The Metro Nashville Police Department and Magnet Forensics (TSX: MAGT) joined forces today to clean up a digital evidence backlog.
Metro Nashville is using a technology called Magnet Automate. It’s a cloud-based automation platform that enables businesses to automate their processes and workflows.
Additionally, it provides a drag-and-drop interface for creating automated workflows, as well as an API for integrating with other applications. Magnet Automate also offers features such as task scheduling, data integration, and analytics. More than 4,000 enterprises and public safety agencies in over 100 countries use this technology.
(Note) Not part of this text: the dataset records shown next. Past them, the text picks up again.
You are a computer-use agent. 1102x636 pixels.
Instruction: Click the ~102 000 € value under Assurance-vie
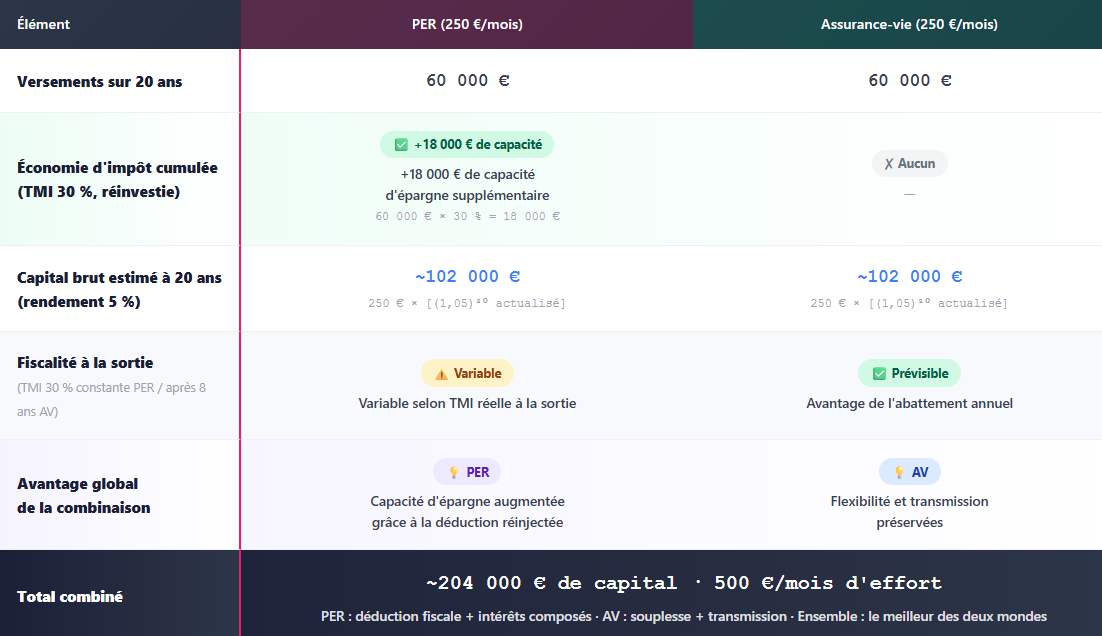(909, 276)
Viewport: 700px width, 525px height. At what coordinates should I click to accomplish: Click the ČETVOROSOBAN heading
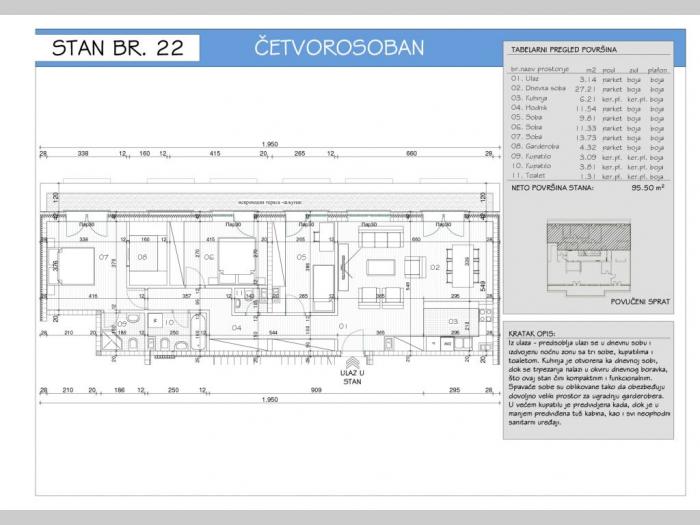point(339,47)
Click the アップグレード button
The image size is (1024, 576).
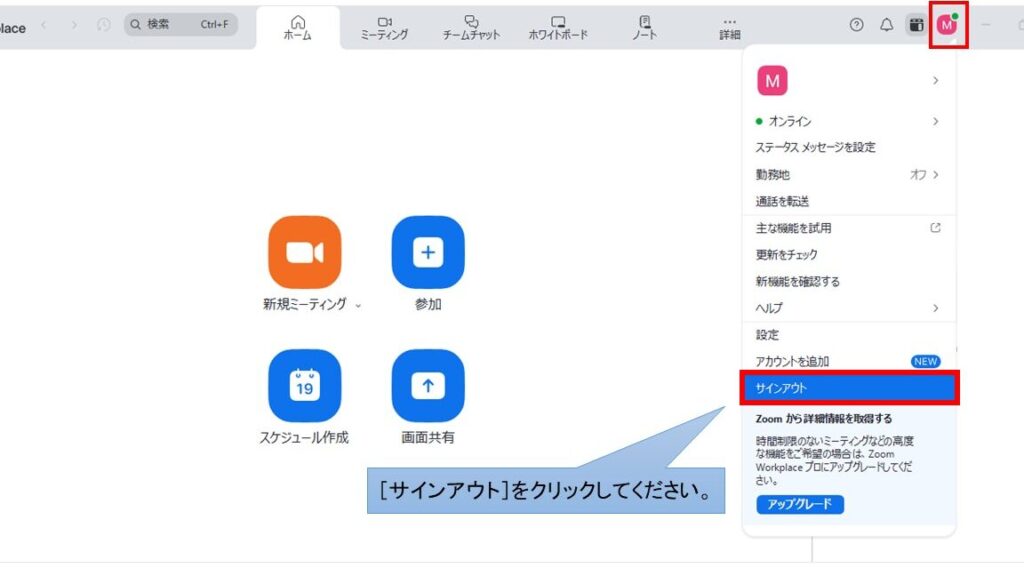click(800, 504)
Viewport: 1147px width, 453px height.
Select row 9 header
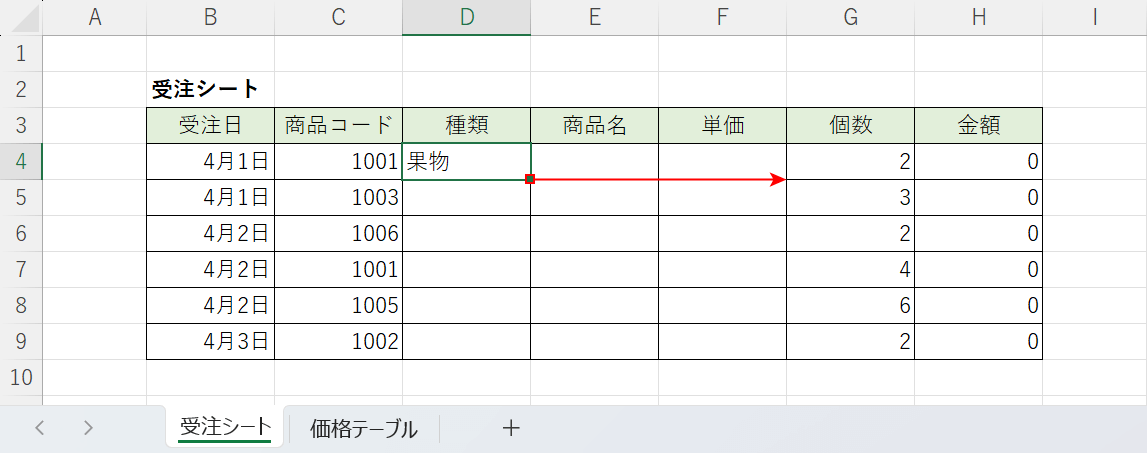tap(21, 342)
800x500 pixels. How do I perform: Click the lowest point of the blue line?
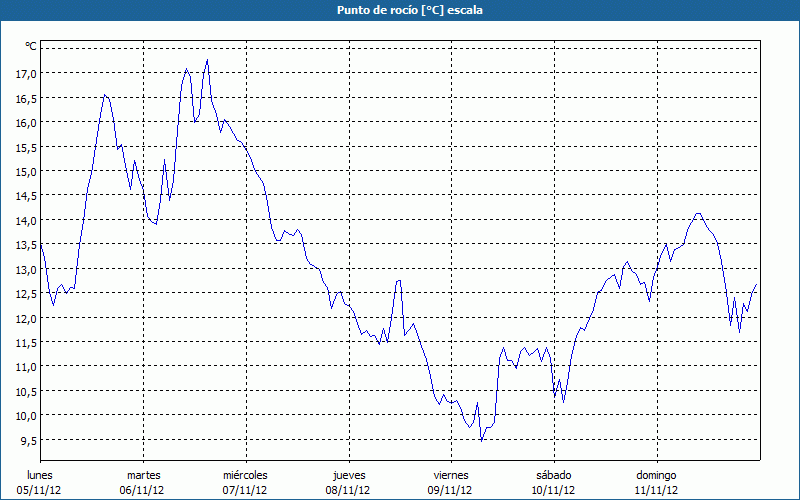coord(481,440)
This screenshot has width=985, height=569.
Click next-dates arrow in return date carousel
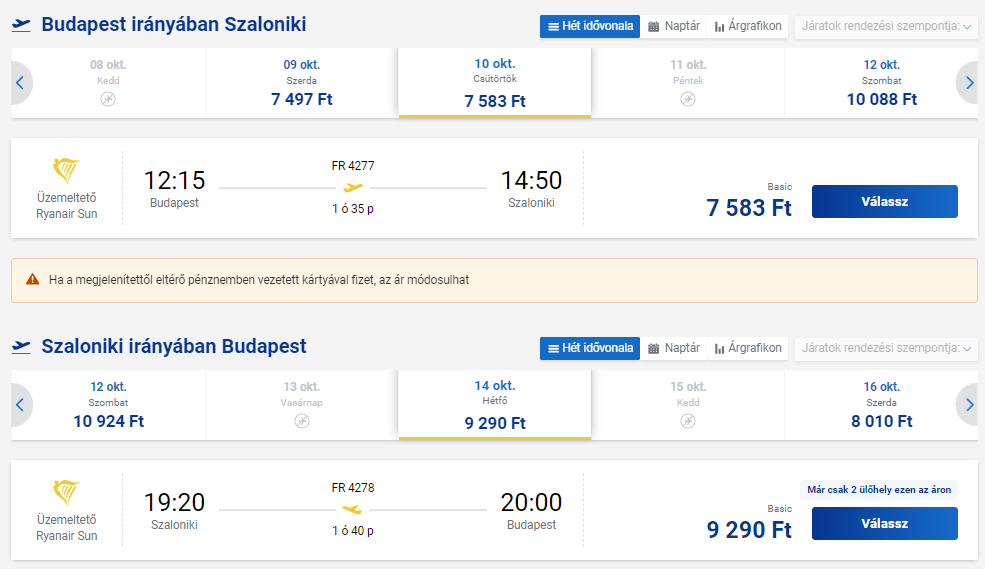[x=968, y=405]
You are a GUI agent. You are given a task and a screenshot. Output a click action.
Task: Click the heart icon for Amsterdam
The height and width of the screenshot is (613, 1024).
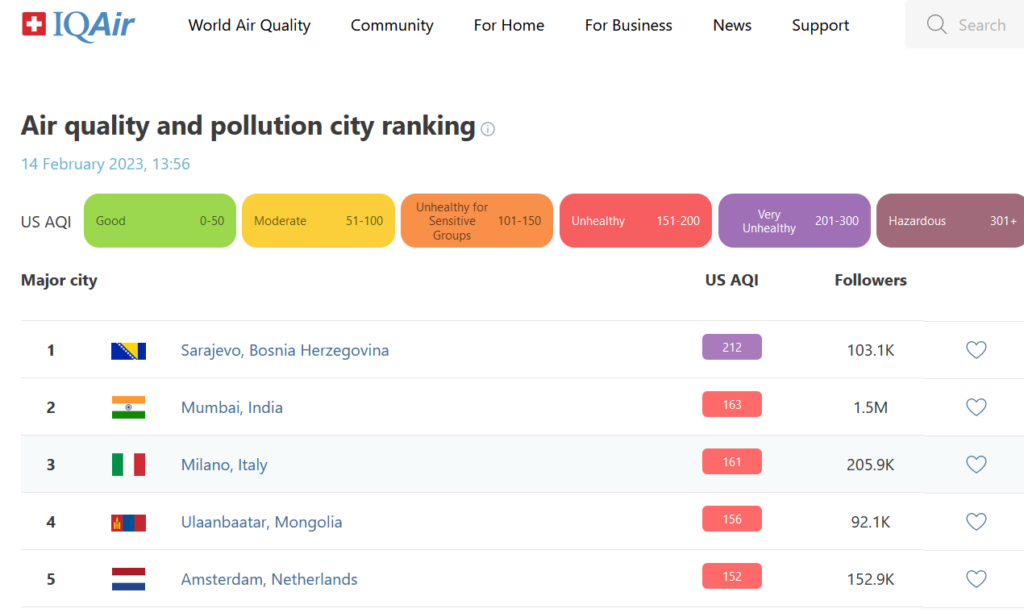click(976, 579)
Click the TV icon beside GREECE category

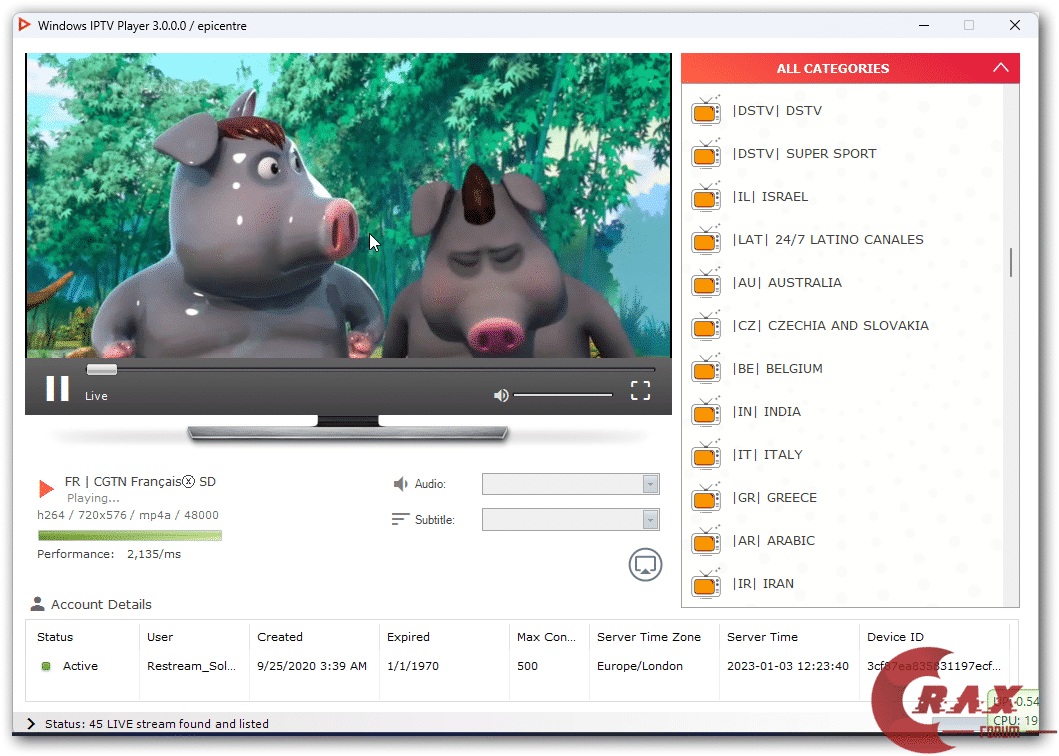pos(706,498)
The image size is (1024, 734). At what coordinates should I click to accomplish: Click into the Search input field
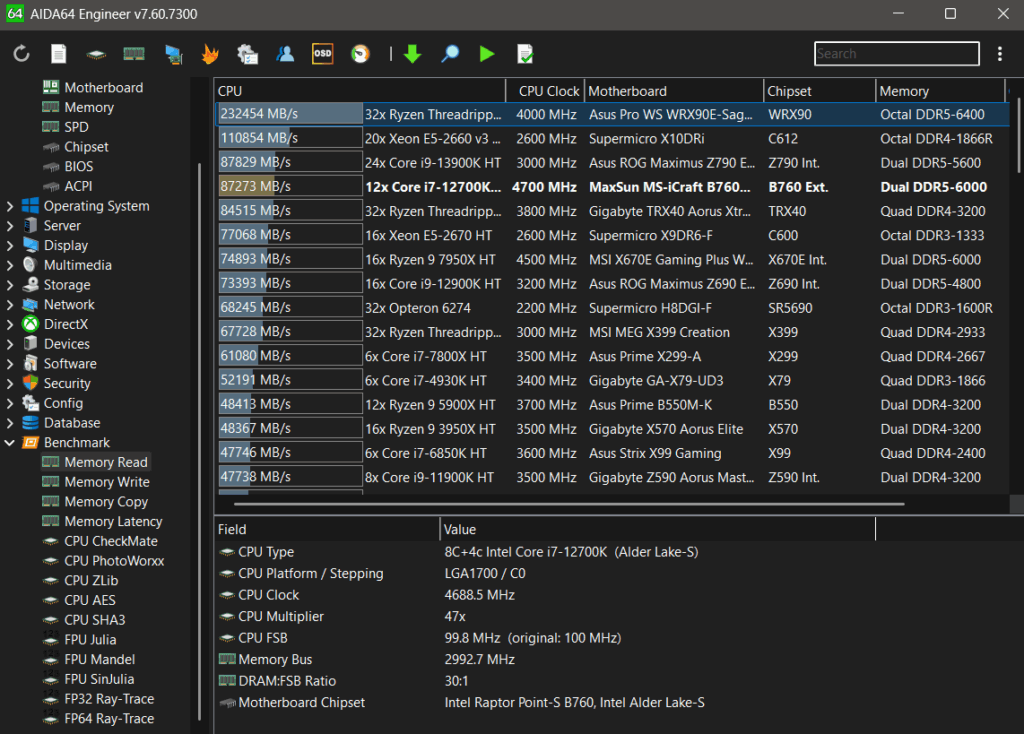tap(896, 54)
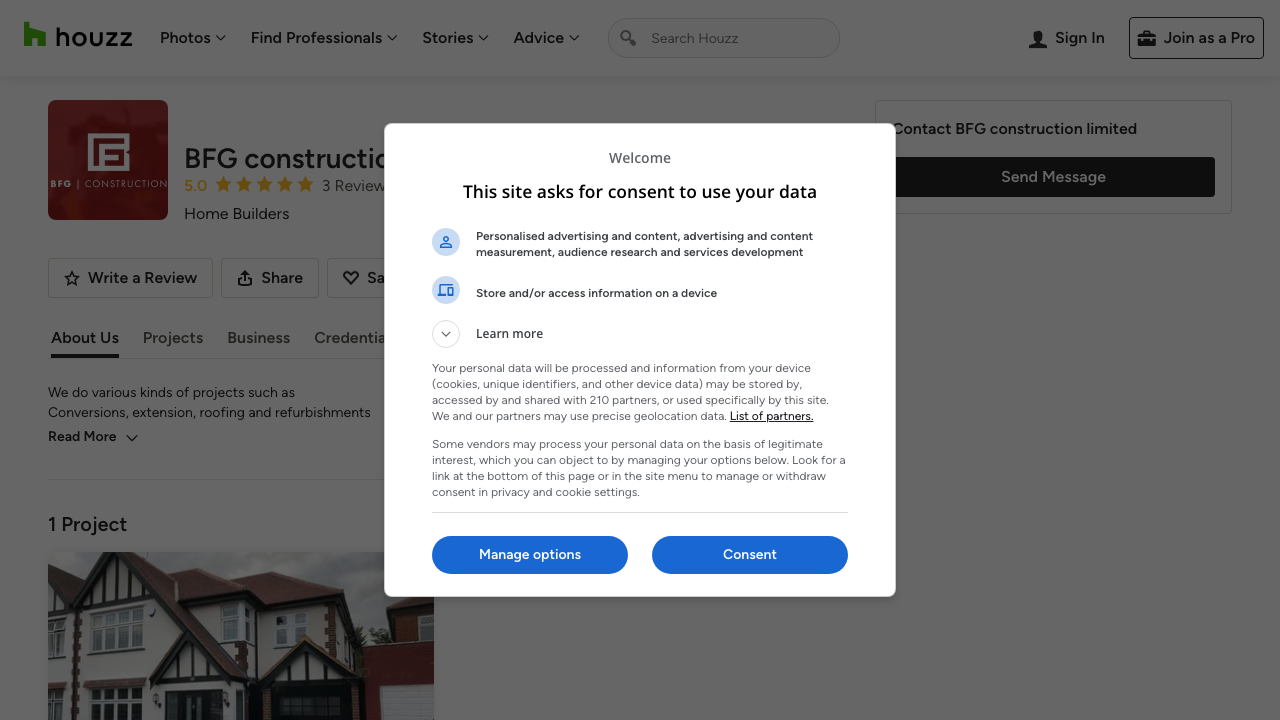Click the personalised advertising person icon
Image resolution: width=1280 pixels, height=720 pixels.
tap(446, 242)
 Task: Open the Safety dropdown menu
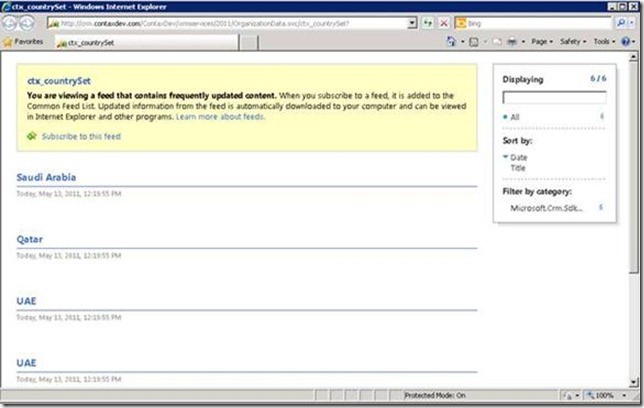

Further, digital evidence has played an increasingly strong role in police investigations. The average case involving Metro Nashville Police Department violent crimes investigators involves three devices recovered from victims, witnesses and suspects. Additionally, some cases can involve over 20 smartphones, computers and other electronics, according to the unit’s investigators.
The volume of devices and the complexity of the evidence can be overwhelming for digital investigators, and lead to delays in investigations.
“Public safety in Nashville dictates that we must continue to deploy cutting edge technology to help us advance investigations and identify dangerous criminals as part of our precision policing model,” said Metro Nashville Police Department Chief John Drake.
The Metro Nashville police department’s forensics unit wiped out its months-long violent crime caselog in a matter of days. Now the entire station is using the system to investigate the fentanyl overdose epidemic.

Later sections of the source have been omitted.